Given task:
Rewrite the rows as a Markdown table with the columns "No." and "Line". Cover only the stretch from the line containing "You are a GUI" through the end of the rows, both ends included, and leave the pictures out.
** begin **
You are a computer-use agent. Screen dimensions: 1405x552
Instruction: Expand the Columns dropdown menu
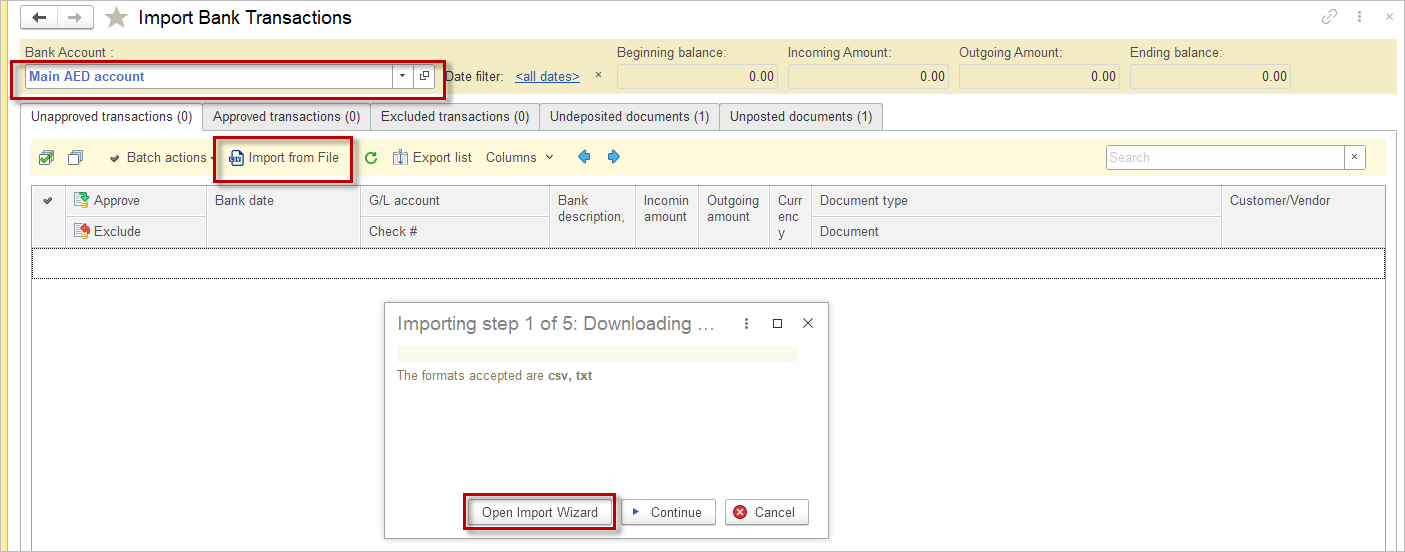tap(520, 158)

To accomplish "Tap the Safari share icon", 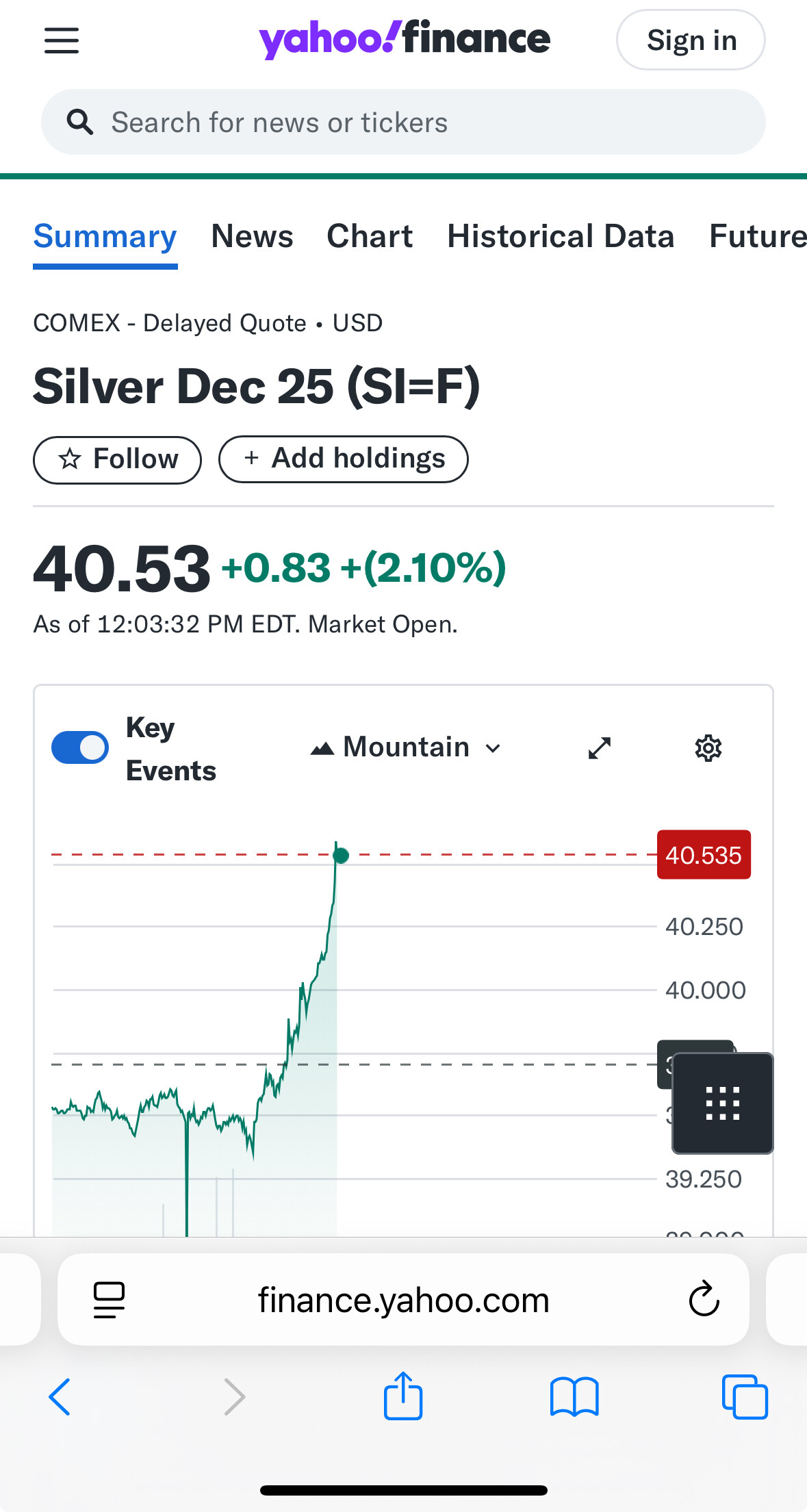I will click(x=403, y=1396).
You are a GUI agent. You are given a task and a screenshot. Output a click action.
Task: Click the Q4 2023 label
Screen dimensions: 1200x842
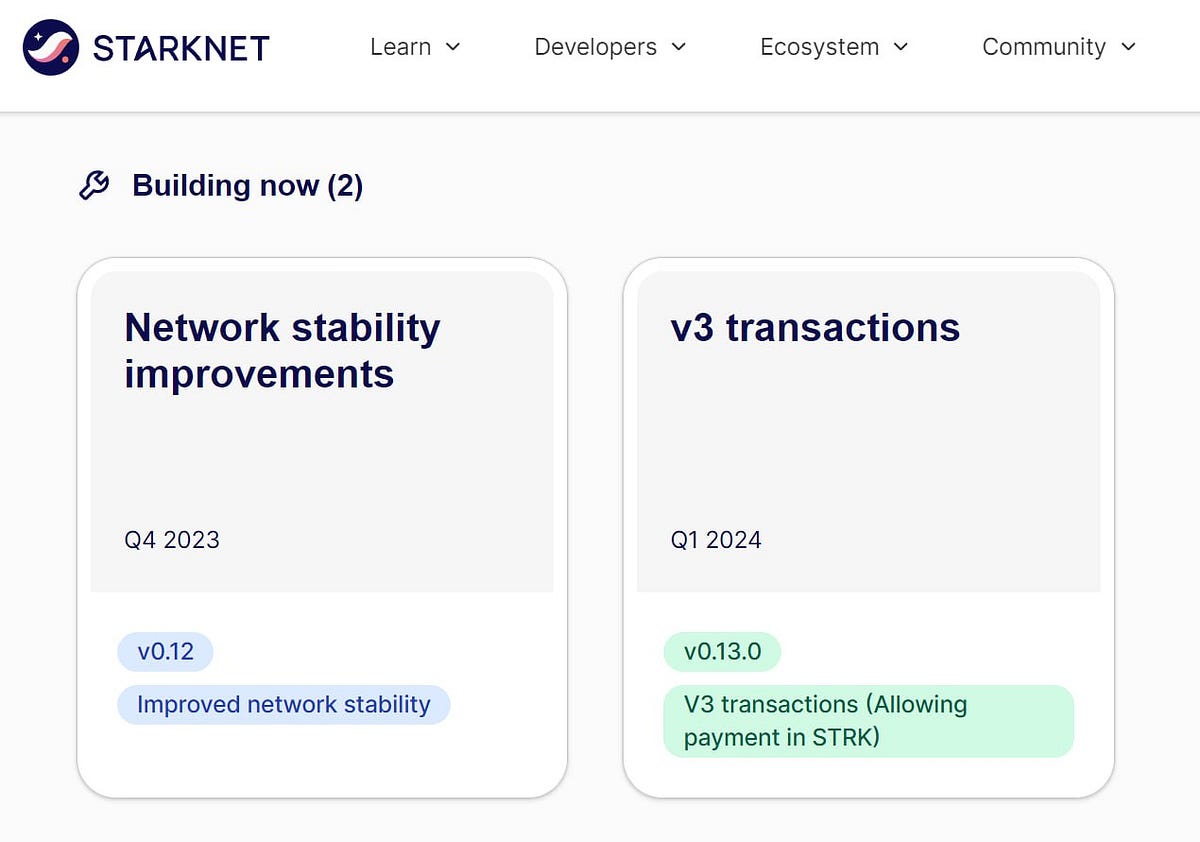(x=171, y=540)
** end **
Response for this exercise:
| No. | Line |
|---|---|
| 1 | You are a GUI agent. You are given a task and a screenshot. Output a click action. |
| 2 | Task: Click the Q4 2023 label |
| 3 | Screen dimensions: 1200x842 |
| 4 | (x=171, y=540) |